The audio input devices 104 a-104 n generally comprise any suitable devices that convert acoustic waves into electric signals, such as, microphones. In any regard, the audio input devices 104 a-104 n are arranged in spatially different positions with respect to each other in the first location 102. By way of example in which the first location 102 comprises a videoconferencing location, the audio input devices 104 a-104 n are positioned at various positions around the videoconferencing location to capture sounds from the various positions. In addition, the audio input devices 104 a-104 n communicate the electric signals representing the captured audio signals to the audio signal generating apparatus 106. The audio input devices 104 a-140 n communicate the electric signals to the audio signal generating apparatus 106 over a wired and/or wireless connection.

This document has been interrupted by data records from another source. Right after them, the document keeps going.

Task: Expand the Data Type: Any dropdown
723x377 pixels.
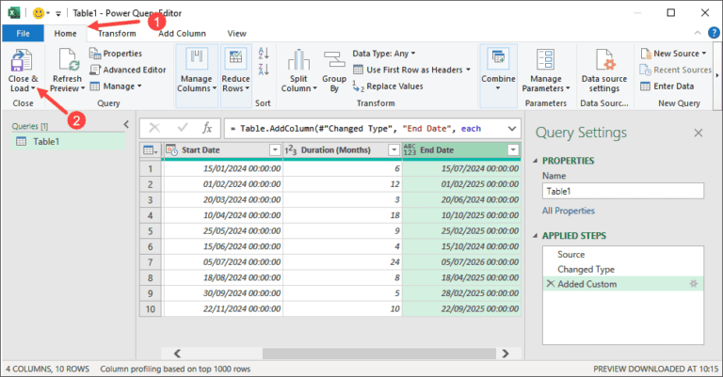Action: 383,54
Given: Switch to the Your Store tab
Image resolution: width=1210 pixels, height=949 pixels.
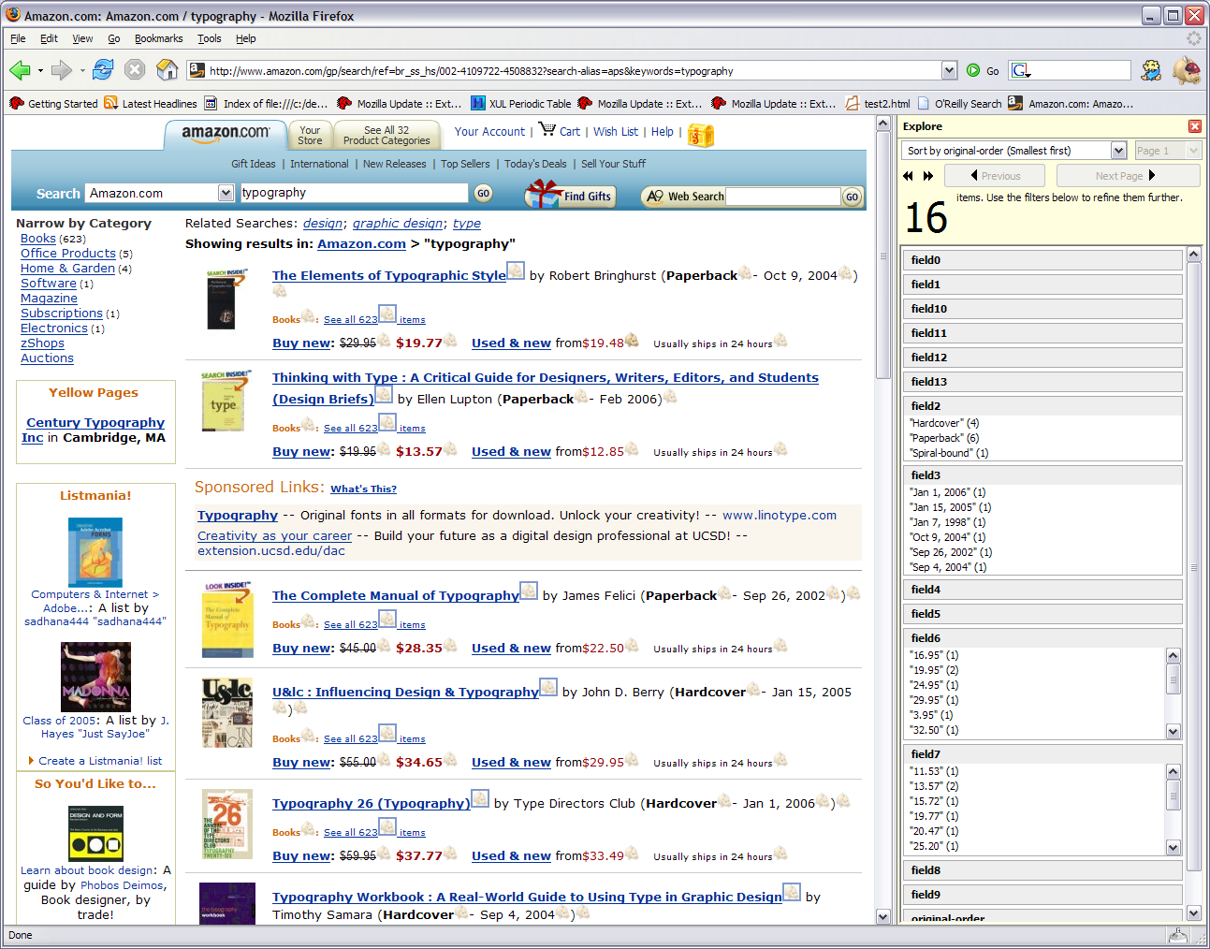Looking at the screenshot, I should [x=310, y=136].
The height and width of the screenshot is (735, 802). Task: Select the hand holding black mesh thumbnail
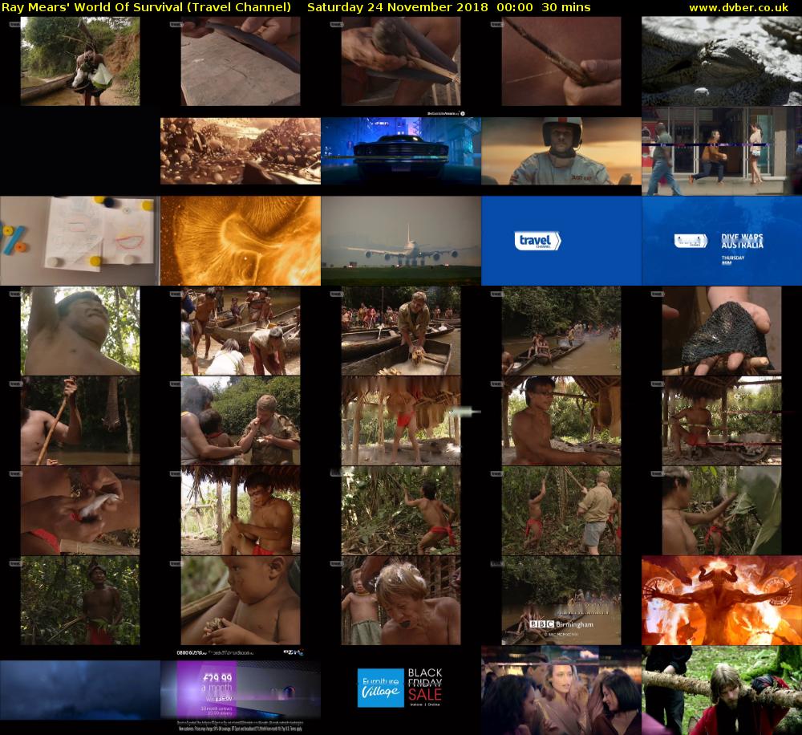click(x=722, y=331)
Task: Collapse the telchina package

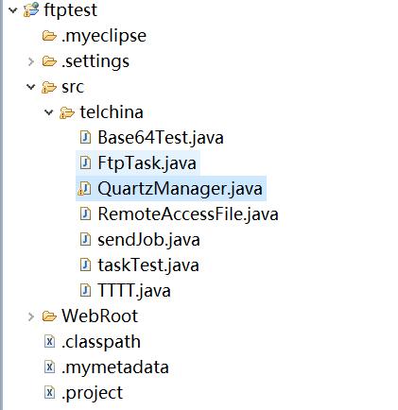Action: click(x=49, y=112)
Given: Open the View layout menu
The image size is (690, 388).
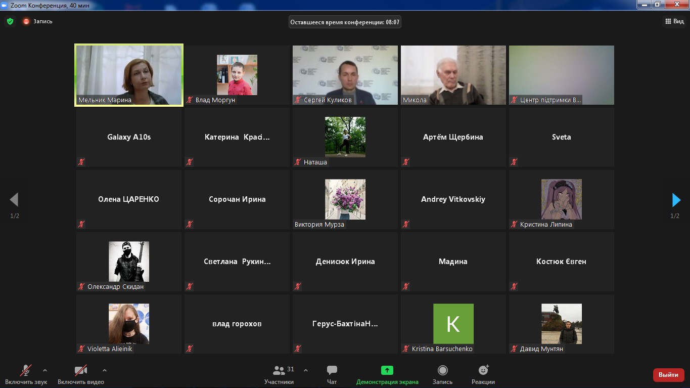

The audio output devices 122 a-122 m generally comprise any suitable devices that convert electric signals into acoustic waves, such as, speakers. In any regard, the audio output devices 122 a-122 m are arranged in spatially different positions with respect to each other in the second location 120. For instance, the audio output devices 122 a-122 m are arranged at the spatially different positions in the second location 120 to substantially enable audio to be delivered throughout the second location 120. By way of example in which the first location 102 and the second location 120 comprise separate videoconferencing locations, the audio input devices 104 a-104 n are positioned at various positions around the first videoconferencing location to capture sounds from the various positions. In addition, the audio output devices 122 a-122 m are positioned at various positions around the second videoconferencing location, such as, for instance, adjacent to respective displays. In any regard, the audio output devices 122 a-122 m receive electric signals from the audio signal outputting apparatus 124. The electric signals are communicated from the audio signal outputting apparatus 124 to the audio output devices 122 a-122 m over a wired and/or wireless connection.
Turning now to FIG. 2, there is shown a block diagram of the audio signal generating apparatus 106 depicted in FIG. 1, according to an example of the present disclosure. As shown in FIG. 2, the audio signal generating apparatus 106 comprises an audio signal generation manager 200, a processor 220, and a data store 230. The audio signal generation manager 200 is also depicted as including an input/output module 210, a weight applying module 212, and a stereo signal codec module 214. The processor 220 is depicted as communicating with the audio input devices 104 a-104 n, the data store 230, and the network 110.
The audio signal generating apparatus 106 comprises a server, a computer, or other electronic device comprising logic, hardware and/or software, to perform various functions described herein. In addition, the audio signal generation manager 200 comprises at least one of hardware and machine readable instructions stored on a memory or an integrated chip programmed to perform various audio signal processing operations. In this regard, the modules 210-214 comprise at least one of software modules and/or hardware modules. The modules 210-214 thus may comprise machine-readable instructions that are stored, for instance, in a volatile or non-volatile memory, such as DRAM, EEPROM, MRAM, flash memory, floppy disk, a CD-ROM, a DVD-ROM, or other optical or magnetic media, and the like, and executable by the processor 220. According to an example, the modules 210-214 are stored in the data store 230, which comprises any of the above-listed types of memory. According to another example, the modules 210-214 comprise at least one hardware device, such as, a circuit or multiple circuits arranged on a printed circuit board that are controlled by the processor 220.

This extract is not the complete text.